In terms of the UX of inline validation, is it imperative that the error message itself is always shown? When I first started looking at this part of the system, I tried a few options such as putting the validation under the input, in popups etc but they all had their issues:

  • Under the input caused other inputs to move down the form when the error was displayed. This didn't feel very nice?
  • Popovers covered content or again caused things to move
  • Message inline with the label breaks when too small

So what I'm considering now, is to have the input show that its in an error state with the usual red border, and then place an error icon somewhere, but don't show the error message itself all the time. Instead, this would be shown when the user either focuses on the input in question, or hovers over the error icon.

Would this work from a UX stand point, or is it better to have the error visible all the time?

  • Adding the error message underneath the input field is the most common. You should always keep the error next to the associated input field to avoid confusion. – Wanda Sep 14 at 8:45
  • That's what I had originally, but is it alright that the form jumps when it gets displayed? All the inputs shift down to accommodate the space needed, and the only way around that was to increase the space between inputs which just felt like wasted space – PaReeOhNos Sep 14 at 8:58
  • As far as I know it is perfectly acceptable to have content jump because you add a layer of new content, whether thats an expandable panel or an error message that's causing this doesn't matter. You can always prototype this with principle or other tool to see how it feels. I find it not jarring or unusual to have error messages push content down. – Wanda Sep 14 at 9:05
  • Good to know, will experiment with this. Would it be bad practice to also change the error location sometimes? I recently read an article saying people prefer to had error messages to the right of an input, but this isn't really possible when the input is on the edge of a screen so under it would then make sense – PaReeOhNos Sep 14 at 9:10
  • @PaReeOhNos Wanda is correct. Movement is a very good way of getting the attention of the user. In general moving controls are bad because they are distracting, but in this case I think the movement merely acts to draw the attention of the user to the error. – Franchesca Sep 14 at 9:12
up vote 0 down vote accepted

There's a few guidelines you should adhere to when designing error states.

Error messages:

  • Should primarily avoid confusion.
  • Should communicate what is happening.
  • Should describe how the user can fix it.
  • Should be short, but meaningful.
  • Should display at right time and place.
  • Should have right color for the message.

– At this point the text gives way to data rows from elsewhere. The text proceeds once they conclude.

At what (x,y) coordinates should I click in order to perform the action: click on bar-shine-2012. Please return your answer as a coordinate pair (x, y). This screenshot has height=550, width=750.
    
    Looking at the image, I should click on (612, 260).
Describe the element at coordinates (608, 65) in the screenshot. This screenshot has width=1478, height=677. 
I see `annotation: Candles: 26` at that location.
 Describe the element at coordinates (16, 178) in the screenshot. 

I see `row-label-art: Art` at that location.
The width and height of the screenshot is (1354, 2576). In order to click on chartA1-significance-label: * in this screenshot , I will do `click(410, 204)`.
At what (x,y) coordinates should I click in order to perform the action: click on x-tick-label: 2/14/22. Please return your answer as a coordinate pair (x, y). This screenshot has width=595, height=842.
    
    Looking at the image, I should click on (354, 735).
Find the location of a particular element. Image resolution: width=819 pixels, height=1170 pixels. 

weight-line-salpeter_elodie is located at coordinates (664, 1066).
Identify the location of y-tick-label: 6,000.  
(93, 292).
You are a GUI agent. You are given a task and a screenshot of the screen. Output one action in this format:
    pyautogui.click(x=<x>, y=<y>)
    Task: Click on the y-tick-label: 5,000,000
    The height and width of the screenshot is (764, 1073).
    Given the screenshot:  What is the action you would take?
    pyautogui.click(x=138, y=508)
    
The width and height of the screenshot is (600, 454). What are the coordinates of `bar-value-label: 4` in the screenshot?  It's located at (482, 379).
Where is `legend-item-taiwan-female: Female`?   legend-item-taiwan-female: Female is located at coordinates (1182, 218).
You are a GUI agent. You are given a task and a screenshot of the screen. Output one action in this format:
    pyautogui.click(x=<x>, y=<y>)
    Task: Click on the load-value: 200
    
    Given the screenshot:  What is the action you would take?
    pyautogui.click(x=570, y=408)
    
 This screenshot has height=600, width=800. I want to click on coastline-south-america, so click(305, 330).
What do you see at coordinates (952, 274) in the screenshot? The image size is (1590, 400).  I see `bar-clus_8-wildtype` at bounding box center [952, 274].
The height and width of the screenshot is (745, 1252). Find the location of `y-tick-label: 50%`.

This means you need to connect the error message to the 'offending' input field. It's not enough to show that something is wrong, users also need to know immediately how they can fix the situation. Placing the error message below the input field ensures a clear hierarchy; first the incorrect input, then how to fix it. The rest of your form will 'jump' a bit if you use this type of error message layout, but this serve as an additional cue for the user that something needs his attention.

So what I'm considering now, is to have the input show that its in an error state with the usual red border, and then place an error icon somewhere, but don't show the error message itself all the time. Instead, this would be shown when the user either focuses on the input in question, or hovers over the error icon.

Remember that the hover state doesn't exist on mobile, so you cannot hide crucial information behind it. It's best to just shortly describe the issue and the fix for it right below the input field. This approach will also work on mobile.